On avait laissé Didier Petit sur les routes de Bourgogne, pas très loin des belles pentes de Vézelay, en compagnie de Lucia Recio et d’Edward Perraud. Dans un contexte orchestral similaire, c’est un chemin différent qu’il aborde avec Claudia Solal et le percussionniste Philippe Foch, membre fondateur des Amants de Juliette avec Benoît Delbecq et Serge Adam et créateur sonore régulier pour France Musique. La boîte est identique pourtant, jolie, avec livret exhaustif et de belles iconographies, mais les artisans ruraux sont loin. Disons quelques centaines années-lumières, si l’on écoute « XOXO », la chanson contemplative créée par Karine Serres que Claudia Solal habite avec cette douceur qui ne lui appartient qu’à elle seule.
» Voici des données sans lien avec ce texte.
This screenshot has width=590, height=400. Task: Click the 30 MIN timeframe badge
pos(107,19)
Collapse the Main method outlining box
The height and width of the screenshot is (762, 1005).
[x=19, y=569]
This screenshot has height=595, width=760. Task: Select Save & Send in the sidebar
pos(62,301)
On ne sera pas étonné d’apprendre que Les Voyageurs de l’Espace évoluent au dessus des nues ; entre dérive dans des pluies rythmiques de météorites et mise en orbite au gré des révolutions de l’archet sur les cordes du violoncelle, l’Univers est le terrain de jeu du trio.
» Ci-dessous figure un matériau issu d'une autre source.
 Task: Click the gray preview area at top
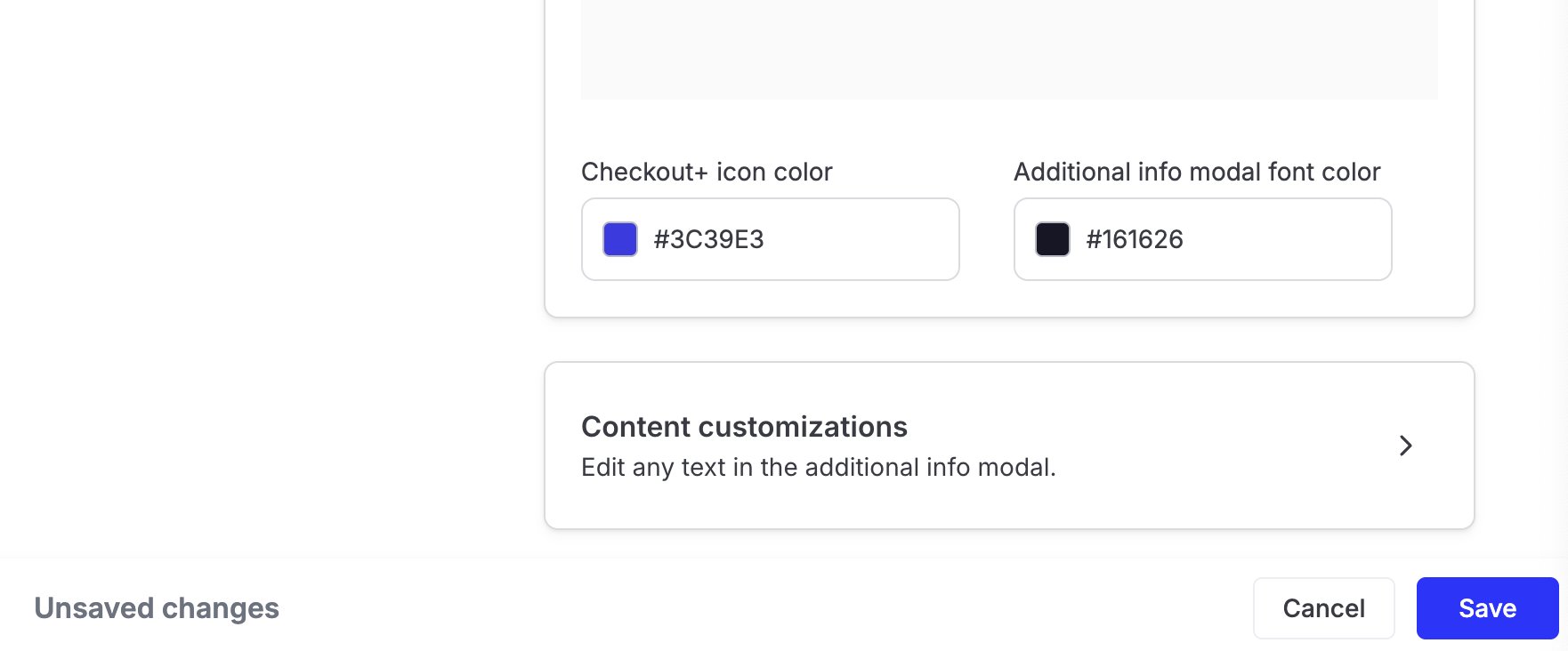point(1009,49)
Cette œuvre est le fruit d’une résidence de Didier Petit auprès du CNES (Centre National d’Etudes Spatiales), et continue sur la lancée du disque-reportage entamé avec Anthropiques. Il est ici question d’infiniment grand, mais avec Didier Petit, l’individu n’est jamais loin. Avec « Son de la Lune », il pose la problématique avec beaucoup d’empathie : « L’espace est en nous, et la vie y est douce ». Le violoncelle fouille, improvise quelques bribes de dialogues stellaires où la voix est une onde attractive (« Moteur »). Les improvisateurs apportent une lecture de la carte des cieux qui se complète et mettent en perspective les chansons. « Sursaut de l’ange » est ainsi un cri strident qui fait songer aux complaintes ultrasoniques des astres avant que les explorateurs déambulent dans le « Dessin dans le ciel » cher à Reggiani. Plus loin, dans « Philae » écrit par la dramaturge Mariette Navarro, les tintements obsessionnels de Foch évoquent quelque sonar complexe, quelque fil ténu qui témoigne de la parcelle de vivant dans l’infini.

Ce travail mené par Les Voyageurs de l’Espace est une traversée au long cours. Elle se traduit par la sensation de continuum où chacun des textes - qu’il soient chantés, psalmodiés ou teintés de sprechgesang - semble être imbriqué subtilement aux autres comme la course des planètes, liées ensemble par des forces invisibles. Pour réaliser ce disque que l’on pourrait qualifier de concept, ce sont sept écrivains qui ont proposé des textes dont l’espace est le sujet. Il y a ceux qui permettent au trio de faire vibrer leur goût pour le rythme, tel ce « Passager Clandestin » de Charles Pennequin, et d’autres qui décrivent l’espace dans ce qu’il peut avoir de plus hostile, comme ce magnifique « Martine » de Sabine Marcher, sans nul doute le sommet de cette rencontre. On vole en apesanteur dans toute cette poésie ; comme toujours, les albums de Didier Petit organisent des jeux de piste  : dans Don’t Explain, il racontait « j’ai débuté le violoncelle et Armstrong a mis les premiers pas sur la Lune. J’avais sept ans et je connaissais bien cet Armstrong car il y avait ses disques à la maison ». Les Voyageurs de l’Espace se termine sur une interprétation lunaire de « What A Wonderful World ». Lumineux, à plus d’un titre.